** Information provided **
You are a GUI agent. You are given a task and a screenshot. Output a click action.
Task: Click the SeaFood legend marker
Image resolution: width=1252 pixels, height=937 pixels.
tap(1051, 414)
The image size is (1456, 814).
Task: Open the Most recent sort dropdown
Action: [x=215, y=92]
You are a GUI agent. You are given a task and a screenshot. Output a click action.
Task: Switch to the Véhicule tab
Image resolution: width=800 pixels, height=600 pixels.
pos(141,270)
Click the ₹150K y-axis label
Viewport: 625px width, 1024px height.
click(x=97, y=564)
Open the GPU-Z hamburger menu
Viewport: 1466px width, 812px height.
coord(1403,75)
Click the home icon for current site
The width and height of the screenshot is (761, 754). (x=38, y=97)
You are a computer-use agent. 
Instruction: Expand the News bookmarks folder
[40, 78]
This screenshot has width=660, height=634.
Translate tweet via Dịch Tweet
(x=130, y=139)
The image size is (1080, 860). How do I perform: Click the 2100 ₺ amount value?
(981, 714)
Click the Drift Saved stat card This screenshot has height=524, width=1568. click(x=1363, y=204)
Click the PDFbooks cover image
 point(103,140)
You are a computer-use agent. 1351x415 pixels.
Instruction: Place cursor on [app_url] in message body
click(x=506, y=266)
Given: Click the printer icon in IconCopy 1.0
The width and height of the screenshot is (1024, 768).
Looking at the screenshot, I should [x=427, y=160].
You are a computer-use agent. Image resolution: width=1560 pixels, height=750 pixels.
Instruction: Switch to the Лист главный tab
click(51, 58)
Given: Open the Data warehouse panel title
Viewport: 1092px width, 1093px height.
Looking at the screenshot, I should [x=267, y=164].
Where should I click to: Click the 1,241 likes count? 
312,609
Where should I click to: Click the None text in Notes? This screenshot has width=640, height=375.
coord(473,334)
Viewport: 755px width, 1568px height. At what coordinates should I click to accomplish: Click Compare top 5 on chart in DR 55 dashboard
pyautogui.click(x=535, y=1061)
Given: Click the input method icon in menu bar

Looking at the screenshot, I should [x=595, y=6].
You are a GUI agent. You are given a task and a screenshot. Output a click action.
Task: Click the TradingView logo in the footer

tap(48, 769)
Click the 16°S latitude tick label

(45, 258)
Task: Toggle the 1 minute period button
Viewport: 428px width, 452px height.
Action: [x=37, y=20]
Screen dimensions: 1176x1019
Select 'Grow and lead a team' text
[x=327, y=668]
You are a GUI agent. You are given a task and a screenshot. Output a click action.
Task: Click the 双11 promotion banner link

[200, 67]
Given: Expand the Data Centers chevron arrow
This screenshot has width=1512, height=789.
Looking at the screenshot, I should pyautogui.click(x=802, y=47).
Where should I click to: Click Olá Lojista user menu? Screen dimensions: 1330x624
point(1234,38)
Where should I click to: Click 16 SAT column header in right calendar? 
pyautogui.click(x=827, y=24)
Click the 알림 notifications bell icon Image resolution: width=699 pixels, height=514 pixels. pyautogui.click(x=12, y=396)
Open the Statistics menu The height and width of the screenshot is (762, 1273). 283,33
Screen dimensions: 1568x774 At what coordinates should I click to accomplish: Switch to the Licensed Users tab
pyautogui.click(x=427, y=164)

** What to produce **
From the records above, reproduce exactly the lines from the one with "Given: Click the printer icon in IconCopy 1.0" to the one with "Given: Expand the Data Centers chevron arrow", both included, and no others.

** Solution for this problem **
Given: Click the printer icon in IconCopy 1.0
The width and height of the screenshot is (1024, 768).
Looking at the screenshot, I should [x=427, y=160].
You are a computer-use agent. Image resolution: width=1560 pixels, height=750 pixels.
Instruction: Switch to the Лист главный tab
click(51, 58)
Given: Open the Data warehouse panel title
Viewport: 1092px width, 1093px height.
Looking at the screenshot, I should [x=267, y=164].
Where should I click to: Click the 1,241 likes count? 
312,609
Where should I click to: Click the None text in Notes? This screenshot has width=640, height=375.
coord(473,334)
Viewport: 755px width, 1568px height. At what coordinates should I click to accomplish: Click Compare top 5 on chart in DR 55 dashboard
pyautogui.click(x=535, y=1061)
Given: Click the input method icon in menu bar

Looking at the screenshot, I should [x=595, y=6].
You are a GUI agent. You are given a task and a screenshot. Output a click action.
Task: Click the TradingView logo in the footer

tap(48, 769)
Click the 16°S latitude tick label

(45, 258)
Task: Toggle the 1 minute period button
Viewport: 428px width, 452px height.
Action: [x=37, y=20]
Screen dimensions: 1176x1019
Select 'Grow and lead a team' text
[x=327, y=668]
You are a GUI agent. You are given a task and a screenshot. Output a click action.
Task: Click the 双11 promotion banner link

[200, 67]
Given: Expand the Data Centers chevron arrow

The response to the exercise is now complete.